▶ [Objective]: Reproduce verbatim the records from the line containing "Download the 03/22/2020 invoice" through the end of the records, omitting any pictures from your answer.

** start Available records **

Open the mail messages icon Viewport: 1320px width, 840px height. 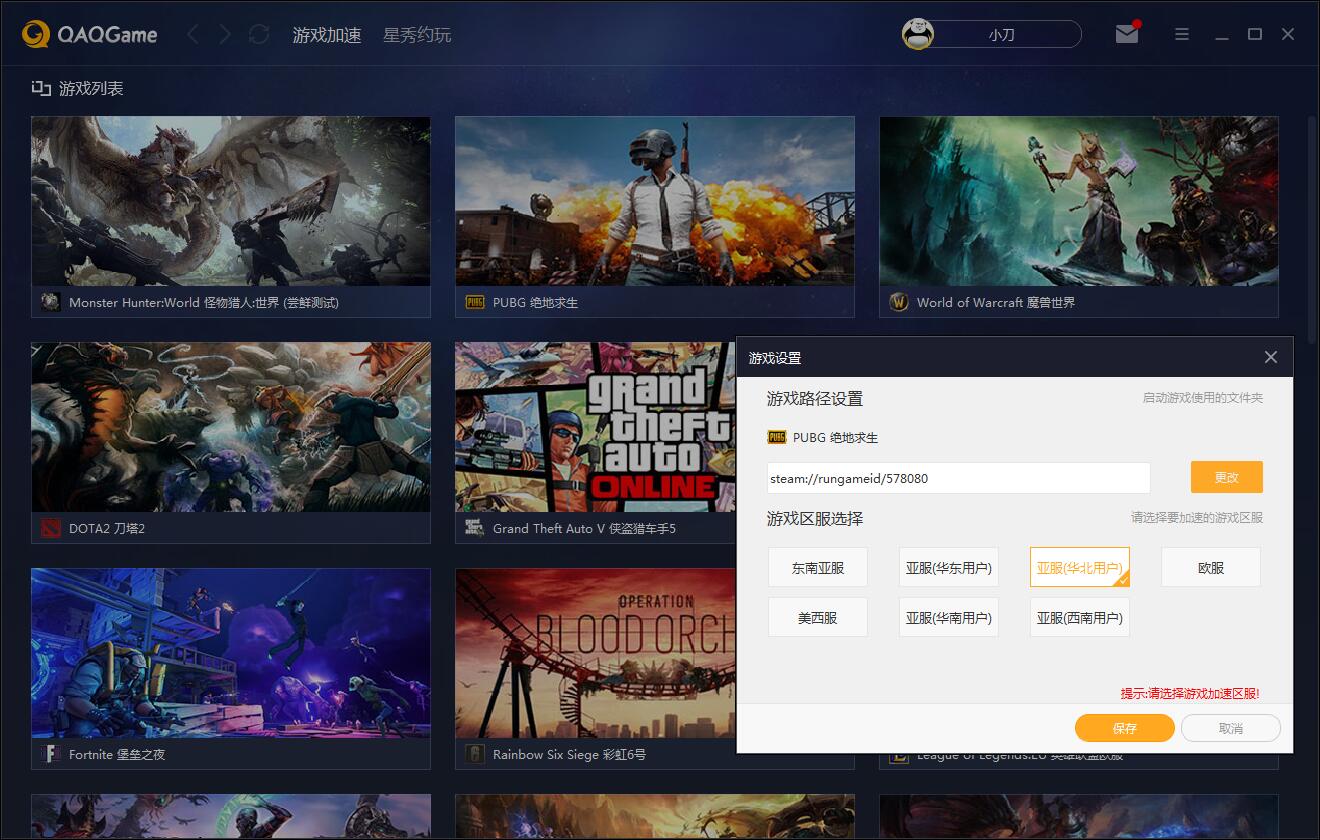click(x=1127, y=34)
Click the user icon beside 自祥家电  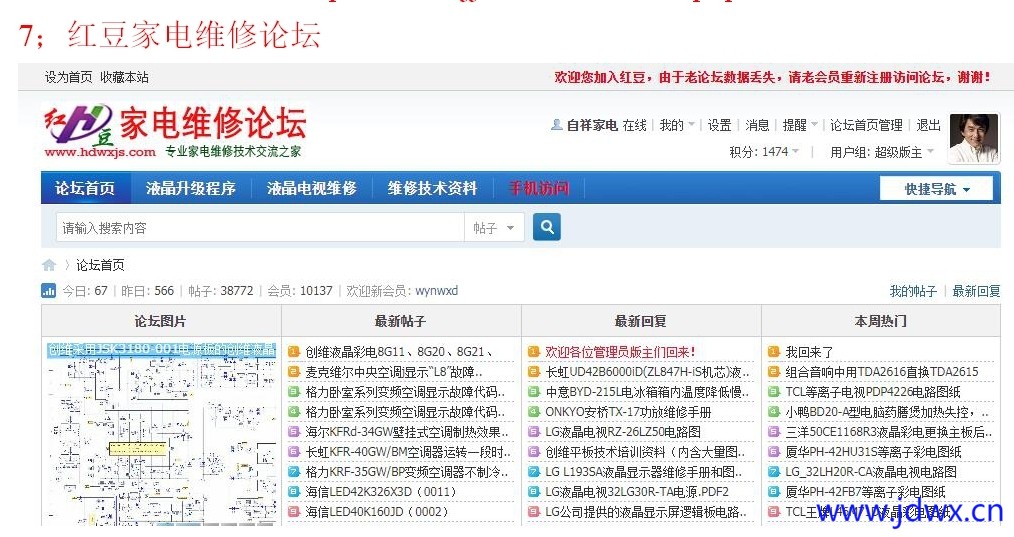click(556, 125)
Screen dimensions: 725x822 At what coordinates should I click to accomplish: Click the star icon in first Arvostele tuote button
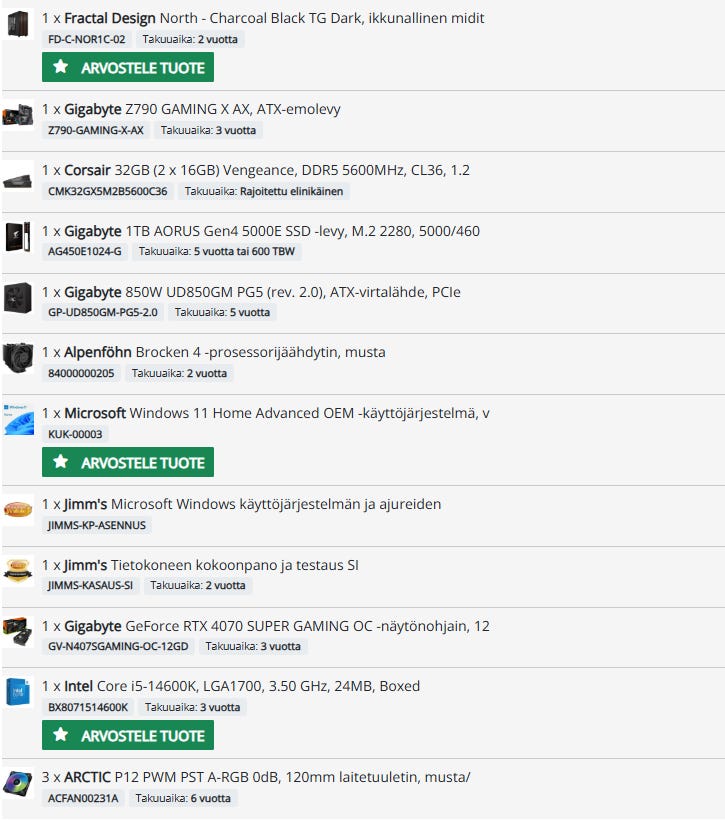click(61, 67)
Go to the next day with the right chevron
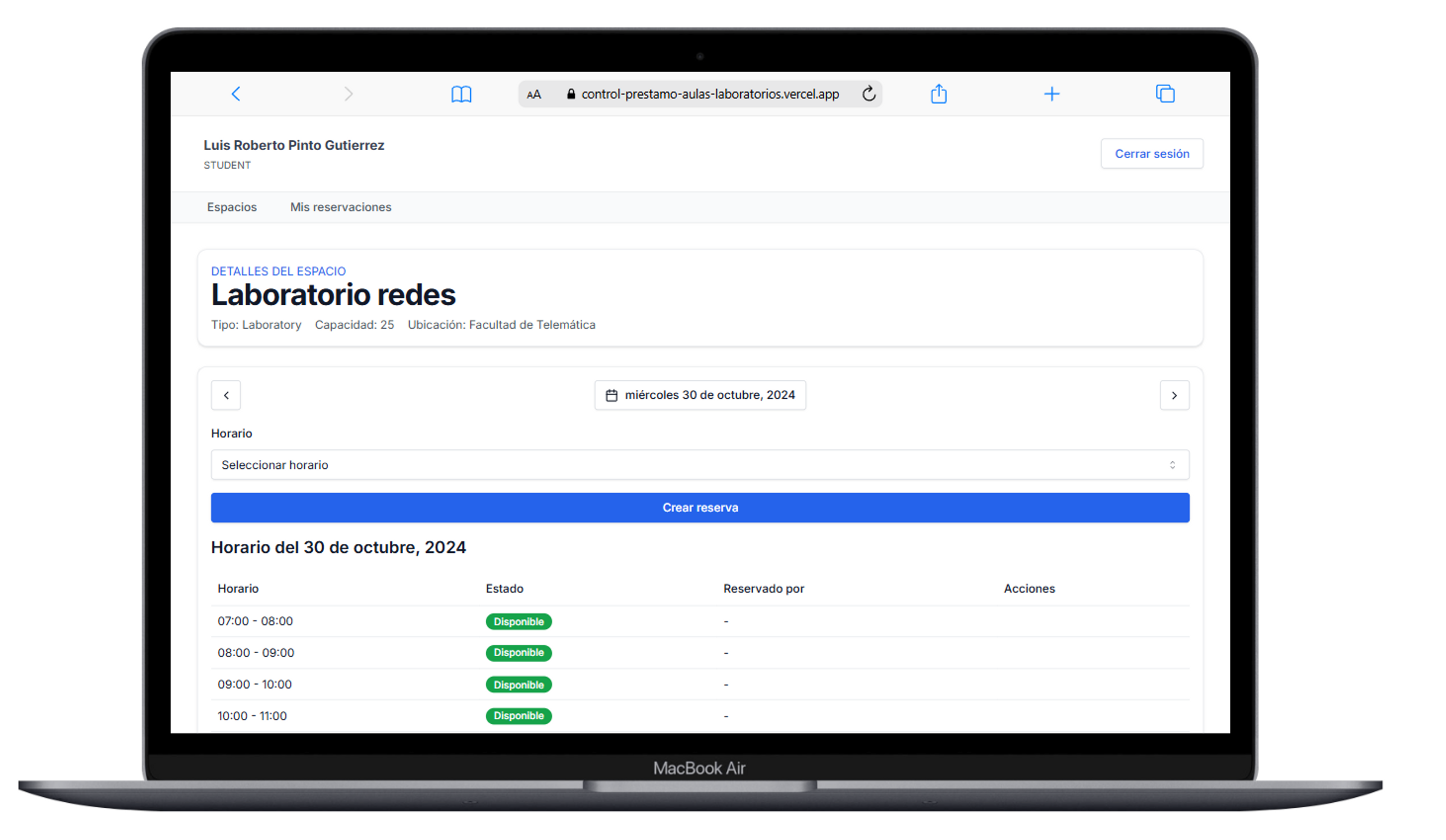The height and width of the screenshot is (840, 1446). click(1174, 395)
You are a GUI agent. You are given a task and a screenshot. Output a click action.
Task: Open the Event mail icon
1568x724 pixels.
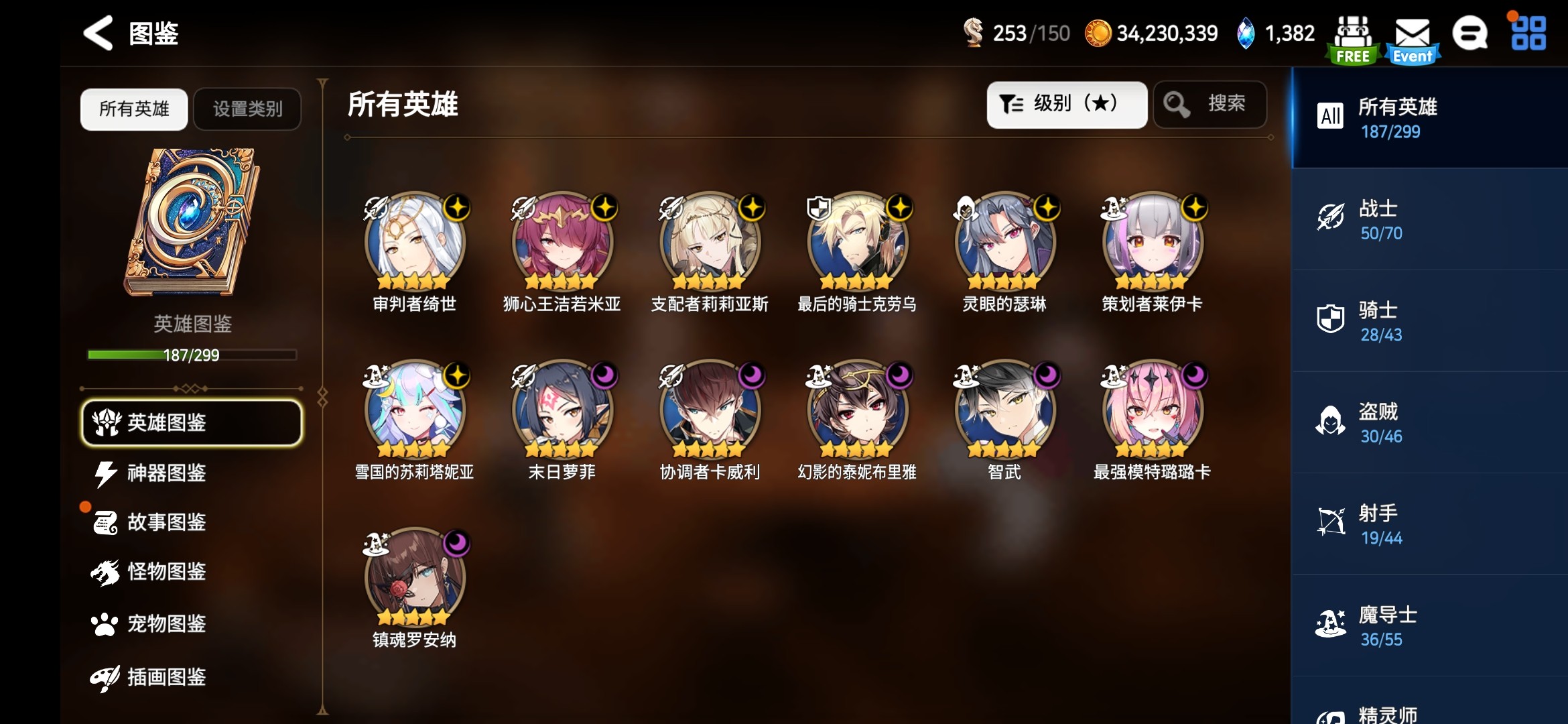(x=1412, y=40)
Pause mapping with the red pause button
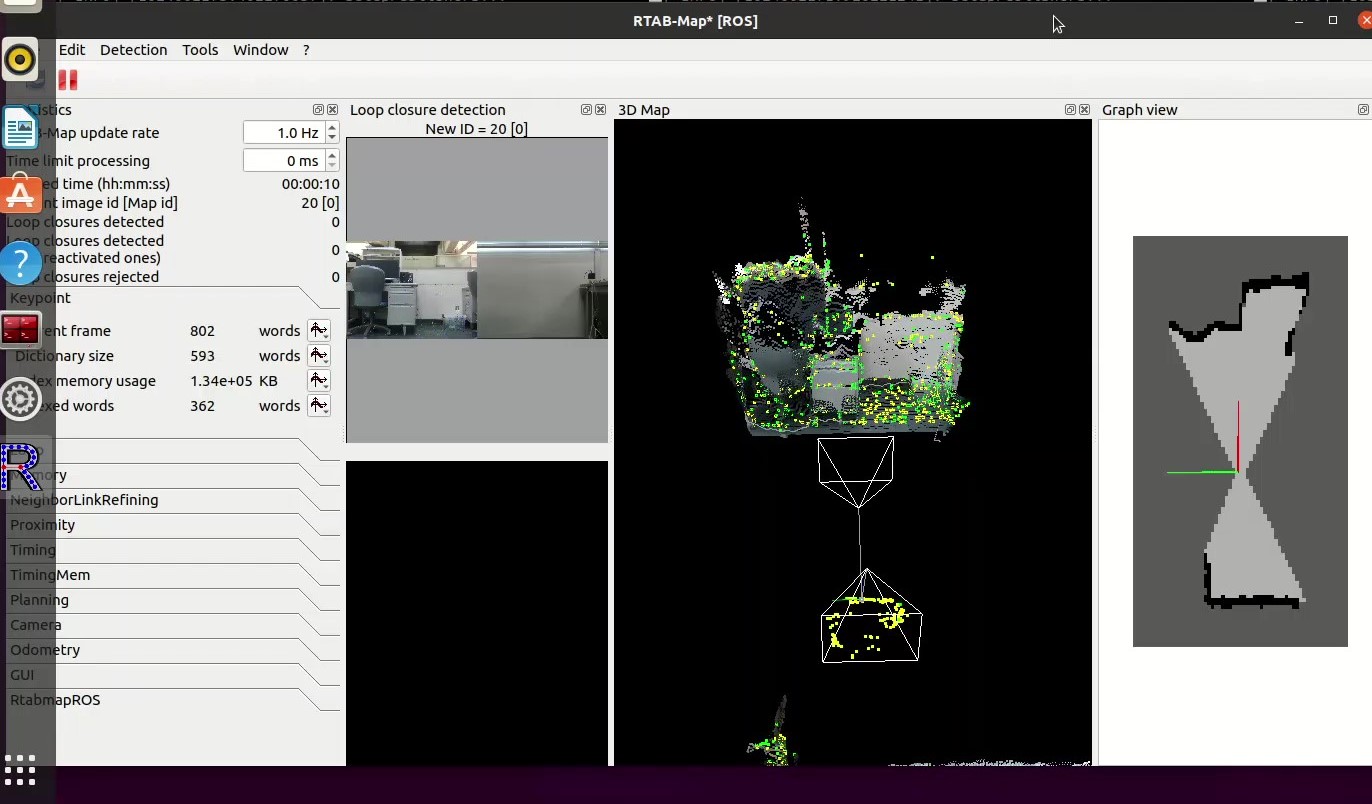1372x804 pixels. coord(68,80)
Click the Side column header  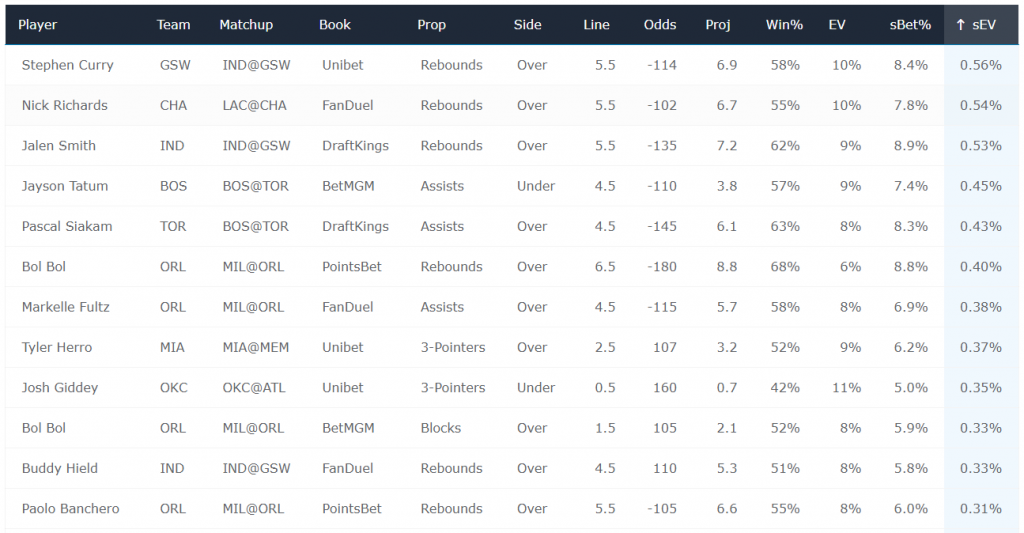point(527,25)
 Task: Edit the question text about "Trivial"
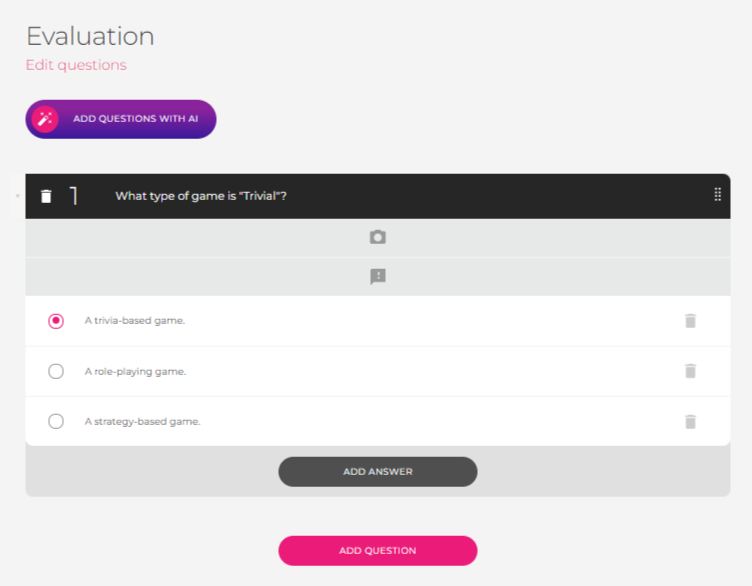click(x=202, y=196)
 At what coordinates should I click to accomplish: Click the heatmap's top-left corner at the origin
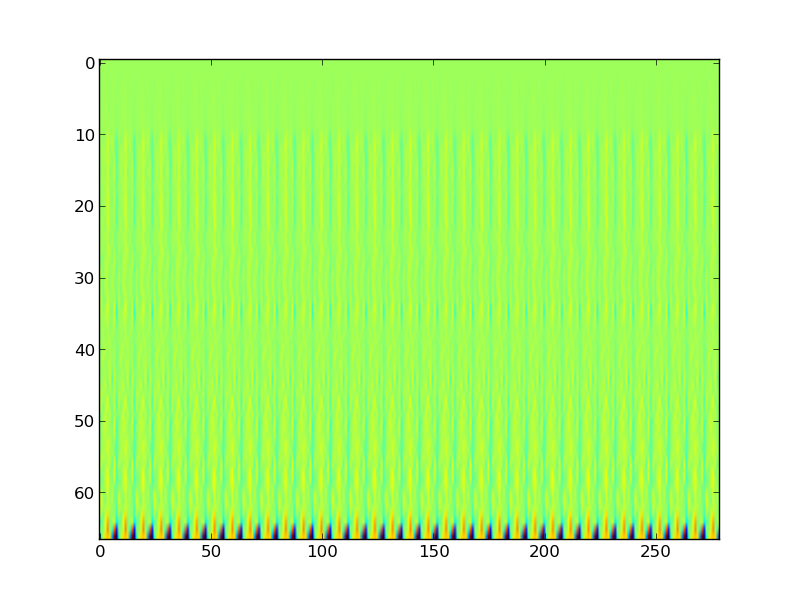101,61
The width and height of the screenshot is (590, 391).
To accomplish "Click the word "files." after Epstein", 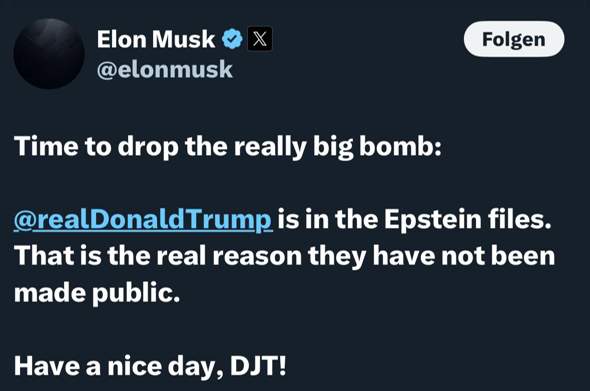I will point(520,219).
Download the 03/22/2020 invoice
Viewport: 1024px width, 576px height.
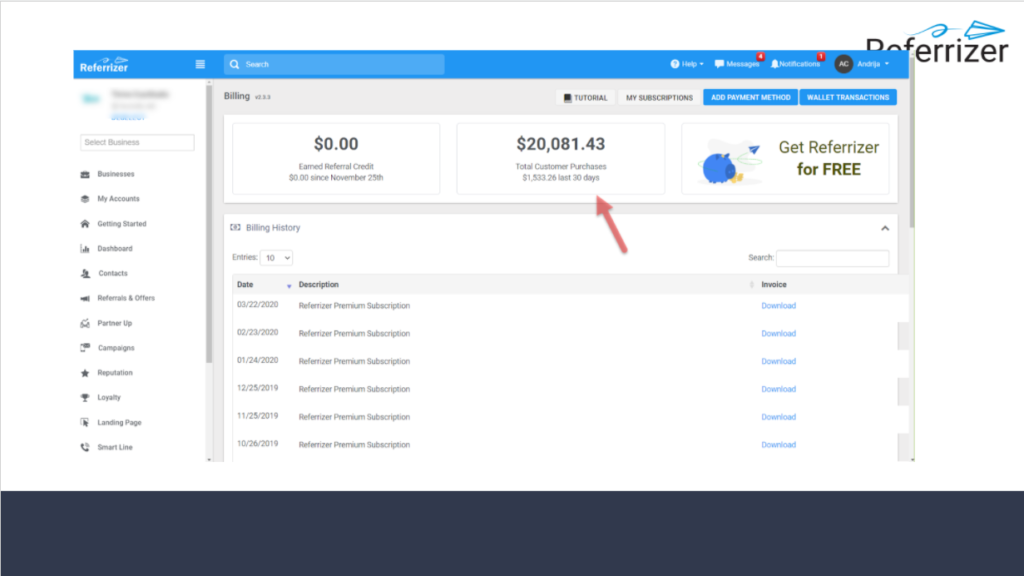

** end Available records **

▶ [Answer to the problem]:
Download the 03/22/2020 invoice
Viewport: 1024px width, 576px height.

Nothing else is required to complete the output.